• Consigne 1
D'après le texte sur la grève générale en Italie, les affirmations (a) La CISL a rejoint la grève générale, (b) Maurizio Landini dirige la CGIL depuis 2019 et (c) La grève de 2021 visait le gouvernement de Mario Draghi sont-elles justes ? Réponds par oui ou non pour chacune, en citant les mots du texte qui tranchent.
• Consigne 2
Dans les lignes, de celle qui contient « KATEGORIE (33, 760) » jusqu'à celle qui contient « [​「歯並び悪いから…」って口元隠してませんか？😭] (462, 526) », renomme « DAMSKIE » en « DLA KOBIET ». Redonne uniquement ces lignes, sans rien changer d'autre.

• Texte fourni

• • •

LE POIDS POLITIQUE DES ASSOCIATIONS DE TRAVAILLEURS LES PLUS RADICALES NE CESSE DE RECULER, COMME LEUR POUVOIR D’ATTRACTION.
Chant du cygne Pour la quatrième année consécutive, les syndicats de travailleurs CGIL et UIL, classés à gauche, appellent à une grève générale le 29 novembre prochain contre la politique économique du gouvernement.
Depuis quatre ans, chaque année, les deux principaux syndicats de gauche, la CGIL (la CGT italienne) et la UIL (association que l’on peut comparer à Force ouvrière), appellent à une grève générale contre la loi des finances. En 2021, le mouvement visait directement le gouvernement de Mario Draghi.
Cela n’a pas changé avec Giorgia Meloni, qui va donc essuyer sa troisième grève générale le 29 novembre prochain.
Les syndicats appellent à la mobilisation avec des mots d’ordre très divers. Pas de réforme ou de mesures dans leur collimateur, c’est la politique économique du gouvernement au sens large qui est en cause.
« Pour réduire la dette, le gouvernement a choisi de réduire les dépenses publiques. Pour équilibrer les comptes on peut également agir sur les recettes et dégager des ressources en faveur des salaires et des retraites, augmenter les fonds pour la santé publique, investir dans les écoles. Il faut changer toute la loi de finances », estime ainsi Maurizio Landini, secrétaire général de la CGIL, qui n’a de cesse de se poser en opposant aux gouvernements successifs depuis son élection à la tête de cette organisation, en 2019.
Plus radical que ses prédécesseurs, il illustre cette volonté des syndicats de garder une certaine autonomie par rapport aux partis politiques.
La plateforme programmatique commune entre la gauche traditionnelle et les associations des travailleurs existe de moins en moins. Et la CGIL a désormais son propre agenda, misant sur la défense de « tous les droits », selon Landini, qui réclame aussi l’abolition de la « loi sécurité » de Giorgia Meloni, laquelle prévoit une vingtaine de nouveaux délits et d’alourdissements de peines.
La cheffe de file de Frères d’Italie ne semble d’ailleurs pas très préoccupée par cette mobilisation : « Je note un léger préjugé sur mon gouvernement » a-t-elle ironisé à l’annonce de la grève générale, qui divise le front syndical : la CISL, organisation catholique, n’a pas adhéré au mouvement, au grand dam des syndicats plus radicaux.
- Perte d’influence.

• • •

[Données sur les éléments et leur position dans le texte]
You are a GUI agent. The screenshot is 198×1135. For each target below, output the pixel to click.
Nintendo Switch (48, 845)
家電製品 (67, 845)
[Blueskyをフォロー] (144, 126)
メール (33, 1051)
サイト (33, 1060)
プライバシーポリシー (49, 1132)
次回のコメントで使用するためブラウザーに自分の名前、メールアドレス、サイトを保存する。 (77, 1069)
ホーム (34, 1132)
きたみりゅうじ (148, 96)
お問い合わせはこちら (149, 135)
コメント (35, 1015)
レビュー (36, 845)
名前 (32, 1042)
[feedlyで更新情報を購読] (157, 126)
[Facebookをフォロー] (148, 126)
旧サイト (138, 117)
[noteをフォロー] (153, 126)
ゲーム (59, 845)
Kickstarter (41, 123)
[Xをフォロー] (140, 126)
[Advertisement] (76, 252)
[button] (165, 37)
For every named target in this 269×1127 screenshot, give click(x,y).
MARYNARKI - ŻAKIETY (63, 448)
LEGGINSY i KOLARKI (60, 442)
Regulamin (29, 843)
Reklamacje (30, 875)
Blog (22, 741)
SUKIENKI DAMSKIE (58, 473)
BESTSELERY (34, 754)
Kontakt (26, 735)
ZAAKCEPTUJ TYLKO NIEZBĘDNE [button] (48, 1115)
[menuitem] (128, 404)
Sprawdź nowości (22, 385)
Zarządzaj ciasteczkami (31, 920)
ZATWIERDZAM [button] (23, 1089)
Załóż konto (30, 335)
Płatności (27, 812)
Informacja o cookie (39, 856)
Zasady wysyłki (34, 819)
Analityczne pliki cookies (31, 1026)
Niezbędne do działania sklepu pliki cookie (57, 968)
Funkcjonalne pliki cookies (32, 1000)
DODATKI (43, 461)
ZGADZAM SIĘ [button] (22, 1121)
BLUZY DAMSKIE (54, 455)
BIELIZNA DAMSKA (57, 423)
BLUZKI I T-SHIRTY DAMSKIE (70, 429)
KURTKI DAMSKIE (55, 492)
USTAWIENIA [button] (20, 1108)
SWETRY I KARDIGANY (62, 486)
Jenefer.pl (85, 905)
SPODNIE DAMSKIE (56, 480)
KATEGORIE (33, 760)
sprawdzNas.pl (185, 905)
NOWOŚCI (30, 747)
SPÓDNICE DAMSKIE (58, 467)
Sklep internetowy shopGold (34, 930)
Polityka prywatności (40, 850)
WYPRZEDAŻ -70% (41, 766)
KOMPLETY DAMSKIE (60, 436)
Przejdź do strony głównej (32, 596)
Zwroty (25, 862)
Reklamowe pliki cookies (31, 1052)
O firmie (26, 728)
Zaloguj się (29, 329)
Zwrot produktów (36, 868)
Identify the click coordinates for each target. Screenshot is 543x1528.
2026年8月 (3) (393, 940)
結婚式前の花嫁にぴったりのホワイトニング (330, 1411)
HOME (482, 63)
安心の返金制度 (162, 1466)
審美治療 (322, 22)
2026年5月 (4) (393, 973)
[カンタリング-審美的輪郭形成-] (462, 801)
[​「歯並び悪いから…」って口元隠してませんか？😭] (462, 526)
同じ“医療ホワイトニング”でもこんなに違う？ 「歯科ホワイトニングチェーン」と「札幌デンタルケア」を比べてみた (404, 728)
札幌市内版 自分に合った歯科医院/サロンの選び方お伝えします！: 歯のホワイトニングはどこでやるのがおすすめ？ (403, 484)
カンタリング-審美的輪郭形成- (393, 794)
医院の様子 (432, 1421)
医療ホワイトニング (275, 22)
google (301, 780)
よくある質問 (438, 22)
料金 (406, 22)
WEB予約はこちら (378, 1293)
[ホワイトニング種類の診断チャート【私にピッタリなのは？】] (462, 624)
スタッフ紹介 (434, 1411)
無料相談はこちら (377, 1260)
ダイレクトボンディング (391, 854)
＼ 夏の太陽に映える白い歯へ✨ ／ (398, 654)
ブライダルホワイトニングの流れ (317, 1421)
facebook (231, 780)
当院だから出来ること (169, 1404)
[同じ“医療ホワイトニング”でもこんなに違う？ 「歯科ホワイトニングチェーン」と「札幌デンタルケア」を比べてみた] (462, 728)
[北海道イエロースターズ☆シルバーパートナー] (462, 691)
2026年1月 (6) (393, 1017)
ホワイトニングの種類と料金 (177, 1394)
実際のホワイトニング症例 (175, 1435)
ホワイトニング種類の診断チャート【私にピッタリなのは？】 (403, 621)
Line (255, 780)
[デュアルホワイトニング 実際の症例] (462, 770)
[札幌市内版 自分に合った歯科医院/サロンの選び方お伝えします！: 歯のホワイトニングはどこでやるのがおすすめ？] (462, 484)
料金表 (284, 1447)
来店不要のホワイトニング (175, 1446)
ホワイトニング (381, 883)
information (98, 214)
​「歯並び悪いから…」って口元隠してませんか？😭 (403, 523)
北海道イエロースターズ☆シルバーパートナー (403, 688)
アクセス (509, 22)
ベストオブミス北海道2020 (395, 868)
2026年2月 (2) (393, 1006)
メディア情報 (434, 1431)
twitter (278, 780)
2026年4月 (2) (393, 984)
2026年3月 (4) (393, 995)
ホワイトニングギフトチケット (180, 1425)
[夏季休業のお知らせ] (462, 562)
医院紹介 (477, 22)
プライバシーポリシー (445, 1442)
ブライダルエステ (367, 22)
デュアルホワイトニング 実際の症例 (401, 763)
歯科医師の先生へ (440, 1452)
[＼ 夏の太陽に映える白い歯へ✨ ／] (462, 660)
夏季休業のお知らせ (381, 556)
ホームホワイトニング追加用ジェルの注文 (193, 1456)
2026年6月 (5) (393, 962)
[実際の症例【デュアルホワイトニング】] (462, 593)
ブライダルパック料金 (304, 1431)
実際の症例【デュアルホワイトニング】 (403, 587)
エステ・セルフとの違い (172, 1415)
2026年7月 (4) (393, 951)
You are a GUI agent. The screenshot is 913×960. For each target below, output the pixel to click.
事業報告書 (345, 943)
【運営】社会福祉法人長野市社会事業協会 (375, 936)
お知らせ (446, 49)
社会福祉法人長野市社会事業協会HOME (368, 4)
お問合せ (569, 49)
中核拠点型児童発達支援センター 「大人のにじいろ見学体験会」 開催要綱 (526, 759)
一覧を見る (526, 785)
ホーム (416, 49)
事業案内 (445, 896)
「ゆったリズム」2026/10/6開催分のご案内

• • •

• Réponse 1
(a) Non : « la CISL, organisation catholique, n’a pas adhéré au mouvement »
(b) Oui : « depuis son élection à la tête de cette organisation, en 2019 »
(c) Oui : « En 2021, le mouvement visait directement le gouvernement de Mario Draghi. »

• Réponse 2
KATEGORIE (33, 760)
sprawdzNas.pl (185, 905)
NOWOŚCI (30, 747)
SPÓDNICE DLA KOBIET (58, 467)
Sklep internetowy shopGold (34, 930)
Polityka prywatności (40, 850)
WYPRZEDAŻ -70% (41, 766)
KOMPLETY DLA KOBIET (60, 436)
Przejdź do strony głównej (32, 596)
Zwroty (25, 862)
Reklamowe pliki cookies (31, 1052)
O firmie (26, 728)
Zaloguj się (29, 329)
Zwrot produktów (36, 868)
Identify the click coordinates for each target. Screenshot is 543x1528.
2026年8月 (3) (393, 940)
結婚式前の花嫁にぴったりのホワイトニング (330, 1411)
HOME (482, 63)
安心の返金制度 (162, 1466)
審美治療 (322, 22)
2026年5月 (4) (393, 973)
[カンタリング-審美的輪郭形成-] (462, 801)
[​「歯並び悪いから…」って口元隠してませんか？😭] (462, 526)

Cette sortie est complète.